あなたの父親が他人の連帯保証人となったまま死亡した場合、基本的に相続人のあなたとお母さんが連帯保証人としての地位を相続します。「連帯保証人としての地位を相続する」とは、あなたとお母さんが知人の連帯保証人としての責任を負うということです。
今回の場合、相続人はあなたとお母さんの2人なので、それぞれ二分の一すなわち250万円ずつの連帯保証債務を負い、法律上は250万円ずつの返済義務を負います。
しかし、相続人が亡き人の負債等を全て負ってしまうのは、何も知らない相続人にとって酷な結果となる場合もあります。
そこで、民法では第915条において相続放棄という制度が認められています。相続放棄とは、相続人が被相続人の財産の一切を相続しないようにする手続のことで、相続放棄するとその相続人は初めから相続人とならなかったものと見なされます(民法939条)。前述の民法915条には、「相続人は、自己のために相続の開始があったことを知った時から3箇月以内に・・・放棄をしなければならない」と記載されています。したがって、相続人が被相続人が死亡したことを知ってから3ヶ月以内であれば、相続放棄することができます。

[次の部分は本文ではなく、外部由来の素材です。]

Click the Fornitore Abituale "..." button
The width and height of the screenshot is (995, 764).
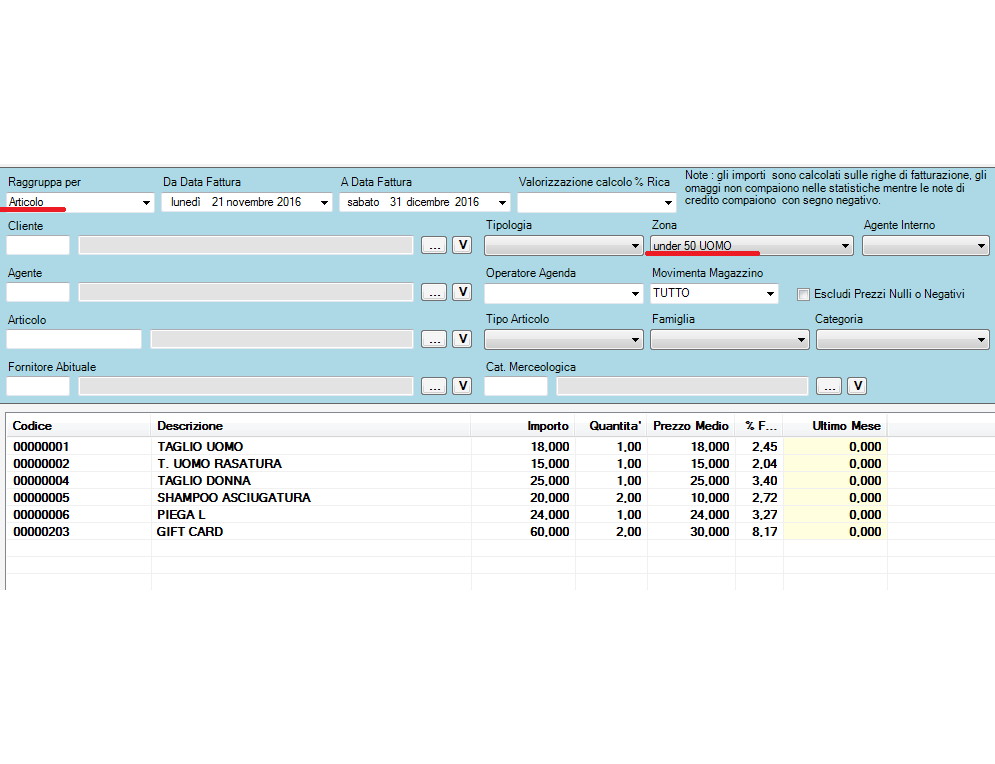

今回の場合、あなたとお母さんは5年前に父親の死亡を知っているので、本来は相続放棄をすることができません。
しかし、「3箇月」の期間の始期は、被相続人の死亡を知った時期に加え、具体的に自分が相続人となったことを知った時とされています。そして、相当な理由があれば相続人が相続財産の全部又は一部の存在を認識した時又は通常これを認識しうべき時とされています。そして、今回の場合のように、被相続人死亡後、3ヶ月経過後であっても、その後に初めて被相続人に借金があったことを知ったときには、3ヶ月以内であれば相続放棄が認められるケースがあります。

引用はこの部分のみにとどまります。